* _Stated goal_:
Please reproduce all of the material below line for line, with no changes.
+--
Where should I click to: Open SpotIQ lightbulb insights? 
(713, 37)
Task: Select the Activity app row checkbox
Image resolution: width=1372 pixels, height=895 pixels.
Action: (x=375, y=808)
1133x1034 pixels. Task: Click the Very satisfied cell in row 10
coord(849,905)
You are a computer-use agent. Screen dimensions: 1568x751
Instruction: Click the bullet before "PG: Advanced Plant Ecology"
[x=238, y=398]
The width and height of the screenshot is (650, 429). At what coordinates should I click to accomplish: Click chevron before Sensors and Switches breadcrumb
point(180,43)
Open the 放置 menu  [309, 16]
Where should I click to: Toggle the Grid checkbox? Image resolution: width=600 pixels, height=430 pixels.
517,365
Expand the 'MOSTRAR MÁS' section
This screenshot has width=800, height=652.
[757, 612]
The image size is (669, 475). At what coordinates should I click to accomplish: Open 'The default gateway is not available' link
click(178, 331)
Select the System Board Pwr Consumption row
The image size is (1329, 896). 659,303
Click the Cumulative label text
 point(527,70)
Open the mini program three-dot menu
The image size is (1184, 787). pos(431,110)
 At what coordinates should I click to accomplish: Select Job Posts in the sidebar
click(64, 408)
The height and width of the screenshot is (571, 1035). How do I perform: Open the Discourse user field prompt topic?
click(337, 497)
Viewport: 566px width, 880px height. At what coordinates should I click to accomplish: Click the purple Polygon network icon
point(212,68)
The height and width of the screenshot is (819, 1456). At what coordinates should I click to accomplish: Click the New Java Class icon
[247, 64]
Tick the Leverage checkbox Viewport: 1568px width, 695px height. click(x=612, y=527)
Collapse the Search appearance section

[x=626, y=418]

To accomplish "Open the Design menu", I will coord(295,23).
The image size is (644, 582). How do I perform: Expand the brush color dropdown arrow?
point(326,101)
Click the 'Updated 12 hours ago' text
+--
* _Full answer_:
Where should I click to: Open SpotIQ lightbulb insights? 
(713, 37)
Task: Select the Activity app row checkbox
Image resolution: width=1372 pixels, height=895 pixels.
Action: (x=375, y=808)
1133x1034 pixels. Task: Click the Very satisfied cell in row 10
coord(849,905)
You are a computer-use agent. Screen dimensions: 1568x751
Instruction: Click the bullet before "PG: Advanced Plant Ecology"
[x=238, y=398]
The width and height of the screenshot is (650, 429). At what coordinates should I click to accomplish: Click chevron before Sensors and Switches breadcrumb
point(180,43)
Open the 放置 menu  [309, 16]
Where should I click to: Toggle the Grid checkbox? Image resolution: width=600 pixels, height=430 pixels.
517,365
Expand the 'MOSTRAR MÁS' section
This screenshot has width=800, height=652.
[757, 612]
The image size is (669, 475). At what coordinates should I click to accomplish: Open 'The default gateway is not available' link
click(178, 331)
Select the System Board Pwr Consumption row
The image size is (1329, 896). 659,303
Click the Cumulative label text
 point(527,70)
Open the mini program three-dot menu
The image size is (1184, 787). pos(431,110)
 At what coordinates should I click to accomplish: Select Job Posts in the sidebar
click(64, 408)
The height and width of the screenshot is (571, 1035). How do I perform: Open the Discourse user field prompt topic?
click(337, 497)
Viewport: 566px width, 880px height. At what coordinates should I click to accomplish: Click the purple Polygon network icon
point(212,68)
The height and width of the screenshot is (819, 1456). At what coordinates should I click to accomplish: Click the New Java Class icon
[247, 64]
Tick the Leverage checkbox Viewport: 1568px width, 695px height. click(x=612, y=527)
Collapse the Search appearance section

[x=626, y=418]

To accomplish "Open the Design menu", I will coord(295,23).
The image size is (644, 582). How do I perform: Expand the brush color dropdown arrow?
point(326,101)
Click the 'Updated 12 hours ago' text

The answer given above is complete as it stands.